# Problem statement:
Copy out nothing but the lines from the one holding "Screen dimensions: 503x468" through the end of the entries below, exactly as written and without the pictures.

# Dataset entries:

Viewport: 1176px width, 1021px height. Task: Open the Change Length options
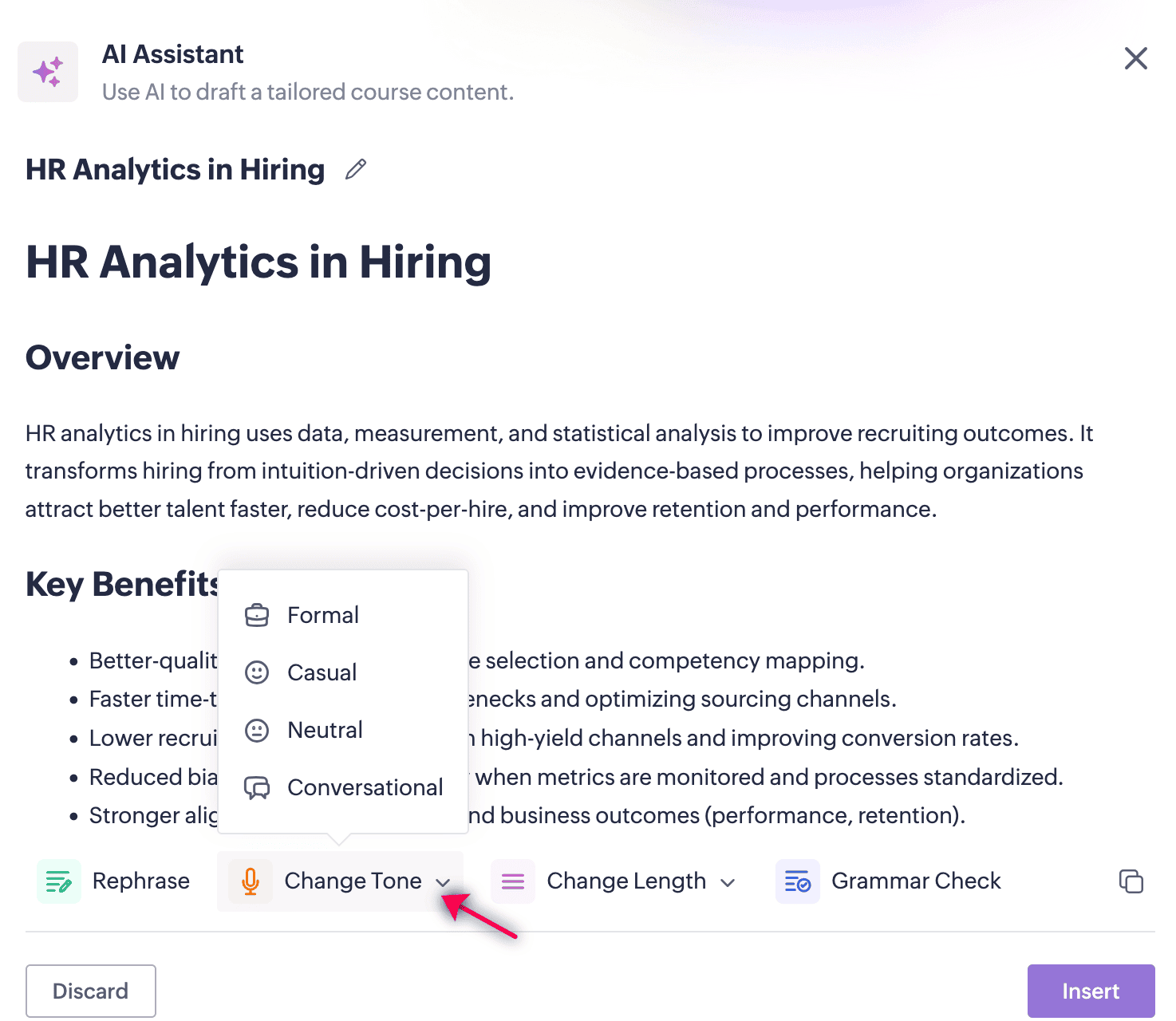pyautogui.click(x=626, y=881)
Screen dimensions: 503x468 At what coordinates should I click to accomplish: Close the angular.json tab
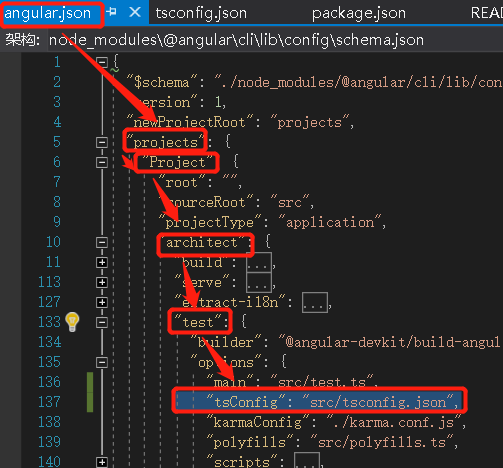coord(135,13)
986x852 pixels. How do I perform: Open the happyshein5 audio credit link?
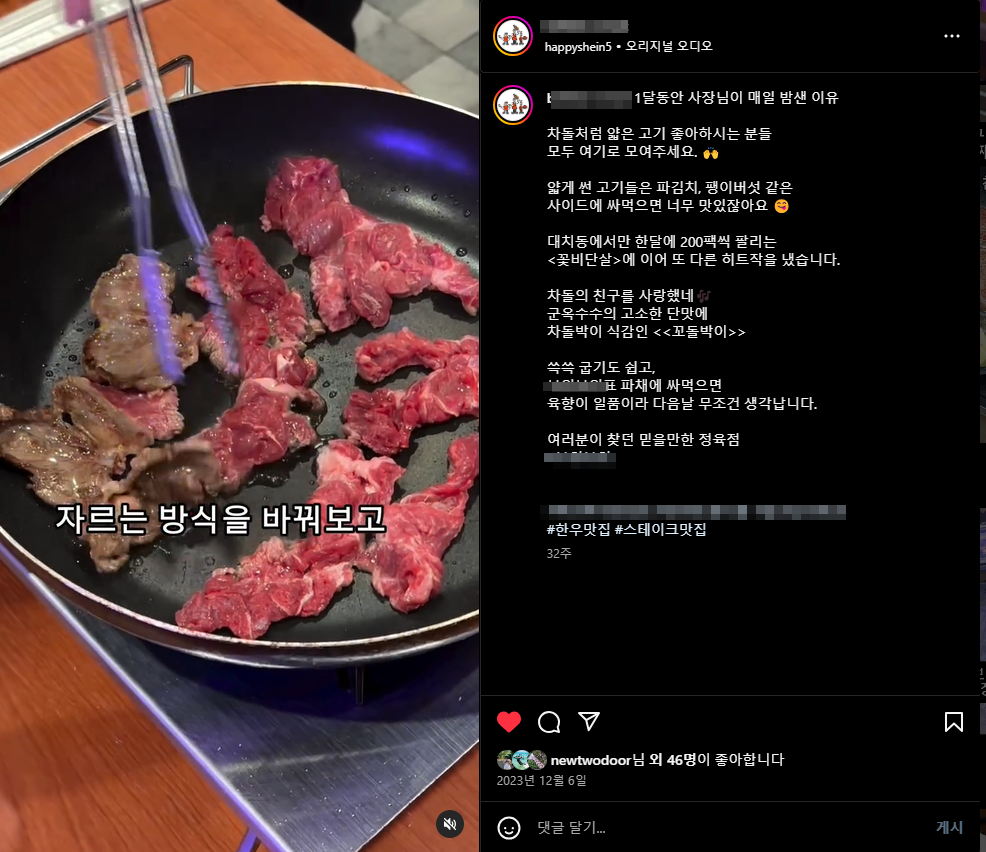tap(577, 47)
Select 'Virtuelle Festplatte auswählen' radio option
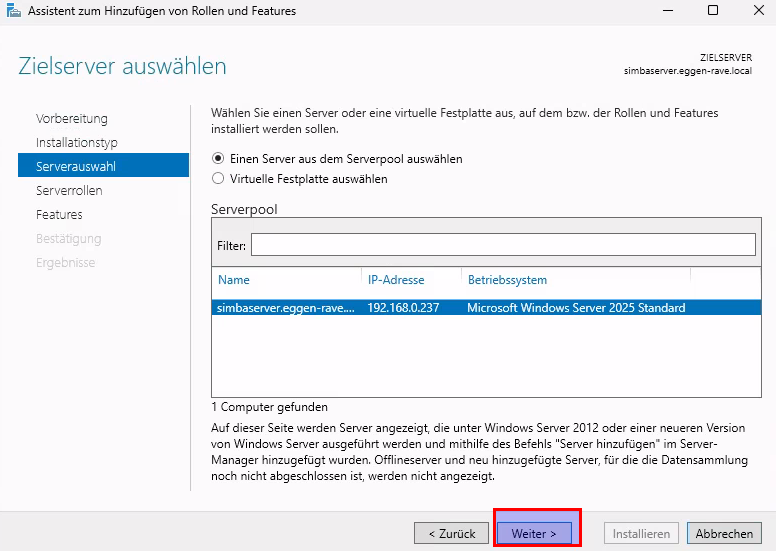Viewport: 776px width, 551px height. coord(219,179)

# Expected answer:
Screen dimensions: 503x468 At what coordinates should I click to accomplish: Close the angular.json tab
coord(135,13)
986x852 pixels. How do I perform: Open the happyshein5 audio credit link?
tap(577, 47)
Select 'Virtuelle Festplatte auswählen' radio option
Viewport: 776px width, 551px height. coord(219,179)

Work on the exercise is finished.